[Records for pointing to text and elements]
* * * * * * * * *
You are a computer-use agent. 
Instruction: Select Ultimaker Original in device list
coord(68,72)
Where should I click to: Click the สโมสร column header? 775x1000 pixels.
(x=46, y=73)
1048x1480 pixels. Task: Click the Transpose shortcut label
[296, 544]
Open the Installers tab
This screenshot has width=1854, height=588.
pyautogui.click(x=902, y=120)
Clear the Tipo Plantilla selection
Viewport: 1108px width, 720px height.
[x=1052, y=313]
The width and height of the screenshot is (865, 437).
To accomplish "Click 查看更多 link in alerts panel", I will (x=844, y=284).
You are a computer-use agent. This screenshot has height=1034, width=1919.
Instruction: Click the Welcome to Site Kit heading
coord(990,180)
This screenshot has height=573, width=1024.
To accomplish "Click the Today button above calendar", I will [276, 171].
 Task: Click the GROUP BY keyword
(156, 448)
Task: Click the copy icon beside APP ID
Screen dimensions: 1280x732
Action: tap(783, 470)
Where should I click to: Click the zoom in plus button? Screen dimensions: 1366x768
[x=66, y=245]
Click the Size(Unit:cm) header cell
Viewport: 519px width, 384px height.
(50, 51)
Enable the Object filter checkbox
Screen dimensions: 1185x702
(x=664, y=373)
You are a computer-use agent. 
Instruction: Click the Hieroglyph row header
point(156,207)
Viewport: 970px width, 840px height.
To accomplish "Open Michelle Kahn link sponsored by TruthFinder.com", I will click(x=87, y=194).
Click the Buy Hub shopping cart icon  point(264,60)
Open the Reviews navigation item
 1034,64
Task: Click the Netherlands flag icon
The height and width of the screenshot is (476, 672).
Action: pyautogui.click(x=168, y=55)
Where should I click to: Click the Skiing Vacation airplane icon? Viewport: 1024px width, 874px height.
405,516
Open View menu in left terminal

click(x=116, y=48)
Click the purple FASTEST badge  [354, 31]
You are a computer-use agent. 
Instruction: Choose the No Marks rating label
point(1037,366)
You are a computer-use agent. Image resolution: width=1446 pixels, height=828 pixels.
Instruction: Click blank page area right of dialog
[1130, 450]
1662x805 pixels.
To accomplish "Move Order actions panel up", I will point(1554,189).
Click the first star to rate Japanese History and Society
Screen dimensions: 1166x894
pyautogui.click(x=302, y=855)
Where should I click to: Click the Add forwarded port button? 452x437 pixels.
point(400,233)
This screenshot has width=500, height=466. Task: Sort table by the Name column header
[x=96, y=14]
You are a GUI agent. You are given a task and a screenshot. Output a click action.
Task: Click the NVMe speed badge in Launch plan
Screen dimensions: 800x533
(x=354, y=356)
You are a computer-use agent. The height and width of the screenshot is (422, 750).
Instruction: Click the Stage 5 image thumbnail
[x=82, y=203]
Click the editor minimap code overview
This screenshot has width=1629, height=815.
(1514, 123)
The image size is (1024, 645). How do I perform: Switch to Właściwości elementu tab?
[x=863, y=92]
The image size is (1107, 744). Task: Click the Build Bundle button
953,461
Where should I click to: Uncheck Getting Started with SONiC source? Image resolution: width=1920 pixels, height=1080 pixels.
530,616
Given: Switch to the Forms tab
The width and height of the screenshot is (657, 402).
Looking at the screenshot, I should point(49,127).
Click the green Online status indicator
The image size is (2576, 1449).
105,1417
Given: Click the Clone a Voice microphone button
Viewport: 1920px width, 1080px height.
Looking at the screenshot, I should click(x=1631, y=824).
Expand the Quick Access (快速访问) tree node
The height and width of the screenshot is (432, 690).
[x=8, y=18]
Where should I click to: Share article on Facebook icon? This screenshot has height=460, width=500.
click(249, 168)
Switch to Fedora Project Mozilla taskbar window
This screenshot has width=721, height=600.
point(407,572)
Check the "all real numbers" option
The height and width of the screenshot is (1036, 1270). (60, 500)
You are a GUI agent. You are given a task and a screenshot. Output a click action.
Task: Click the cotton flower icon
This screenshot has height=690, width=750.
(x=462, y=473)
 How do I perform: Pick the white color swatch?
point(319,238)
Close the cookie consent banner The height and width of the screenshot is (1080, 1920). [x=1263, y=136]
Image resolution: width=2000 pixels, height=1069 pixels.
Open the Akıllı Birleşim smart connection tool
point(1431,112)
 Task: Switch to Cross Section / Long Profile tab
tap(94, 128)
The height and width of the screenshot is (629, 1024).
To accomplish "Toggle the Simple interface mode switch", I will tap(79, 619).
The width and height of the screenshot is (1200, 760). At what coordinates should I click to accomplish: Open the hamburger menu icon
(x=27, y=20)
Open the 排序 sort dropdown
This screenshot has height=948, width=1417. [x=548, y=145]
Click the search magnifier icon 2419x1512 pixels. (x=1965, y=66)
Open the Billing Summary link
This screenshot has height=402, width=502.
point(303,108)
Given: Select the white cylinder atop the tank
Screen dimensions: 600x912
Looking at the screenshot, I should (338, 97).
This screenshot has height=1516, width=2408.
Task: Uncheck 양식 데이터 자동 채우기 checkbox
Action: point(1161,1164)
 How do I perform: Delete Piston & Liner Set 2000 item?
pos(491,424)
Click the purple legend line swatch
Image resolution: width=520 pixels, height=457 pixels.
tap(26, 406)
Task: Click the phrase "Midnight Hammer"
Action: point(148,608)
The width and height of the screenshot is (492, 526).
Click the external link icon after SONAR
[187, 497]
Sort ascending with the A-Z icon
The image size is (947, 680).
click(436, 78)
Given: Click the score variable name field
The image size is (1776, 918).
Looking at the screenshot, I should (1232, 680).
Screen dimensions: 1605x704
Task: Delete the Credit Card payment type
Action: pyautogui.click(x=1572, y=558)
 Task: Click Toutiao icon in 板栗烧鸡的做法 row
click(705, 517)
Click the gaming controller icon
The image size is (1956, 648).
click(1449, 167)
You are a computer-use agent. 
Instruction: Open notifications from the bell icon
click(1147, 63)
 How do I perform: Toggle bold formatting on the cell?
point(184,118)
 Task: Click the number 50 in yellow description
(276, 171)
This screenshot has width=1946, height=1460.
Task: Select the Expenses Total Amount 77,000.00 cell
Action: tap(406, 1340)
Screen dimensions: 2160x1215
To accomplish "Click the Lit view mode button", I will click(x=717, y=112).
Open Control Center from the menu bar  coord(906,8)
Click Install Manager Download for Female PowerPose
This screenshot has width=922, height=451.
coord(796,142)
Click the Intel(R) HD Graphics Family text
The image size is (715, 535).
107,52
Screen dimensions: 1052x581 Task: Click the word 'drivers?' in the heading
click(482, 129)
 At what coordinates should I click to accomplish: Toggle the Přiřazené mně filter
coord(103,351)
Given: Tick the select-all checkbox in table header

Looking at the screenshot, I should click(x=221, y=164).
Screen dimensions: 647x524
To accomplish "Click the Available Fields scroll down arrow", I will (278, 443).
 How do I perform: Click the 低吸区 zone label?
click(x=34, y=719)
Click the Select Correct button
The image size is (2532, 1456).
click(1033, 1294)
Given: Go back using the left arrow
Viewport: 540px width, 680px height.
* * * * * * * * *
GIVEN PROBLEM
Reproduce all of the data above word for word, keeping every line unchanged.

SOLVED PROBLEM
You are a computer-use agent. 
Instruction: Select Ultimaker Original in device list
coord(68,72)
Where should I click to: Click the สโมสร column header? 775x1000 pixels.
(x=46, y=73)
1048x1480 pixels. Task: Click the Transpose shortcut label
[296, 544]
Open the Installers tab
This screenshot has width=1854, height=588.
pyautogui.click(x=902, y=120)
Clear the Tipo Plantilla selection
Viewport: 1108px width, 720px height.
[x=1052, y=313]
The width and height of the screenshot is (865, 437).
To accomplish "Click 查看更多 link in alerts panel", I will (x=844, y=284).
You are a computer-use agent. This screenshot has height=1034, width=1919.
Instruction: Click the Welcome to Site Kit heading
coord(990,180)
This screenshot has height=573, width=1024.
To accomplish "Click the Today button above calendar", I will [276, 171].
 Task: Click the GROUP BY keyword
(156, 448)
Task: Click the copy icon beside APP ID
Screen dimensions: 1280x732
Action: tap(783, 470)
Where should I click to: Click the zoom in plus button? Screen dimensions: 1366x768
[x=66, y=245]
Click the Size(Unit:cm) header cell
Viewport: 519px width, 384px height.
(50, 51)
Enable the Object filter checkbox
Screen dimensions: 1185x702
(x=664, y=373)
You are a computer-use agent. 
Instruction: Click the Hieroglyph row header
point(156,207)
Viewport: 970px width, 840px height.
To accomplish "Open Michelle Kahn link sponsored by TruthFinder.com", I will click(x=87, y=194).
Click the Buy Hub shopping cart icon  point(264,60)
Open the Reviews navigation item
 1034,64
Task: Click the Netherlands flag icon
The height and width of the screenshot is (476, 672).
Action: pyautogui.click(x=168, y=55)
Where should I click to: Click the Skiing Vacation airplane icon? Viewport: 1024px width, 874px height.
405,516
Open View menu in left terminal

click(x=116, y=48)
Click the purple FASTEST badge  [354, 31]
You are a computer-use agent. 
Instruction: Choose the No Marks rating label
point(1037,366)
You are a computer-use agent. Image resolution: width=1446 pixels, height=828 pixels.
Instruction: Click blank page area right of dialog
[1130, 450]
1662x805 pixels.
To accomplish "Move Order actions panel up", I will point(1554,189).
Click the first star to rate Japanese History and Society
Screen dimensions: 1166x894
pyautogui.click(x=302, y=855)
Where should I click to: Click the Add forwarded port button? 452x437 pixels.
point(400,233)
This screenshot has width=500, height=466. Task: Sort table by the Name column header
[x=96, y=14]
You are a GUI agent. You are given a task and a screenshot. Output a click action.
Task: Click the NVMe speed badge in Launch plan
Screen dimensions: 800x533
(x=354, y=356)
You are a computer-use agent. The height and width of the screenshot is (422, 750).
Instruction: Click the Stage 5 image thumbnail
[x=82, y=203]
Click the editor minimap code overview
This screenshot has width=1629, height=815.
(1514, 123)
The image size is (1024, 645). How do I perform: Switch to Właściwości elementu tab?
[x=863, y=92]
The image size is (1107, 744). Task: Click the Build Bundle button
953,461
Where should I click to: Uncheck Getting Started with SONiC source? Image resolution: width=1920 pixels, height=1080 pixels.
530,616
Given: Switch to the Forms tab
The width and height of the screenshot is (657, 402).
Looking at the screenshot, I should point(49,127).
Click the green Online status indicator
The image size is (2576, 1449).
105,1417
Given: Click the Clone a Voice microphone button
Viewport: 1920px width, 1080px height.
Looking at the screenshot, I should click(x=1631, y=824).
Expand the Quick Access (快速访问) tree node
The height and width of the screenshot is (432, 690).
[x=8, y=18]
Where should I click to: Share article on Facebook icon? This screenshot has height=460, width=500.
click(249, 168)
Switch to Fedora Project Mozilla taskbar window
This screenshot has width=721, height=600.
point(407,572)
Check the "all real numbers" option
The height and width of the screenshot is (1036, 1270). (60, 500)
You are a GUI agent. You are given a task and a screenshot. Output a click action.
Task: Click the cotton flower icon
This screenshot has height=690, width=750.
(x=462, y=473)
 How do I perform: Pick the white color swatch?
point(319,238)
Close the cookie consent banner The height and width of the screenshot is (1080, 1920). [x=1263, y=136]
Image resolution: width=2000 pixels, height=1069 pixels.
Open the Akıllı Birleşim smart connection tool
point(1431,112)
 Task: Switch to Cross Section / Long Profile tab
tap(94, 128)
The height and width of the screenshot is (629, 1024).
To accomplish "Toggle the Simple interface mode switch", I will tap(79, 619).
The width and height of the screenshot is (1200, 760). At what coordinates should I click to accomplish: Open the hamburger menu icon
(x=27, y=20)
Open the 排序 sort dropdown
This screenshot has height=948, width=1417. [x=548, y=145]
Click the search magnifier icon 2419x1512 pixels. (x=1965, y=66)
Open the Billing Summary link
This screenshot has height=402, width=502.
point(303,108)
Given: Select the white cylinder atop the tank
Screen dimensions: 600x912
Looking at the screenshot, I should (338, 97).
This screenshot has height=1516, width=2408.
Task: Uncheck 양식 데이터 자동 채우기 checkbox
Action: point(1161,1164)
 How do I perform: Delete Piston & Liner Set 2000 item?
pos(491,424)
Click the purple legend line swatch
Image resolution: width=520 pixels, height=457 pixels.
tap(26, 406)
Task: Click the phrase "Midnight Hammer"
Action: point(148,608)
The width and height of the screenshot is (492, 526).
Click the external link icon after SONAR
[187, 497]
Sort ascending with the A-Z icon
The image size is (947, 680).
click(436, 78)
Given: Click the score variable name field
The image size is (1776, 918).
Looking at the screenshot, I should (1232, 680).
Screen dimensions: 1605x704
Task: Delete the Credit Card payment type
Action: pyautogui.click(x=1572, y=558)
 Task: Click Toutiao icon in 板栗烧鸡的做法 row
click(705, 517)
Click the gaming controller icon
The image size is (1956, 648).
click(1449, 167)
You are a computer-use agent. 
Instruction: Open notifications from the bell icon
click(1147, 63)
 How do I perform: Toggle bold formatting on the cell?
point(184,118)
 Task: Click the number 50 in yellow description
(276, 171)
This screenshot has width=1946, height=1460.
Task: Select the Expenses Total Amount 77,000.00 cell
Action: tap(406, 1340)
Screen dimensions: 2160x1215
To accomplish "Click the Lit view mode button", I will click(x=717, y=112).
Open Control Center from the menu bar  coord(906,8)
Click Install Manager Download for Female PowerPose
This screenshot has width=922, height=451.
coord(796,142)
Click the Intel(R) HD Graphics Family text
The image size is (715, 535).
107,52
Screen dimensions: 1052x581 Task: Click the word 'drivers?' in the heading
click(482, 129)
 At what coordinates should I click to accomplish: Toggle the Přiřazené mně filter
coord(103,351)
Given: Tick the select-all checkbox in table header

Looking at the screenshot, I should click(x=221, y=164).
Screen dimensions: 647x524
To accomplish "Click the Available Fields scroll down arrow", I will (278, 443).
 How do I perform: Click the 低吸区 zone label?
click(x=34, y=719)
Click the Select Correct button
The image size is (2532, 1456).
click(1033, 1294)
Given: Go back using the left arrow
Viewport: 540px width, 680px height.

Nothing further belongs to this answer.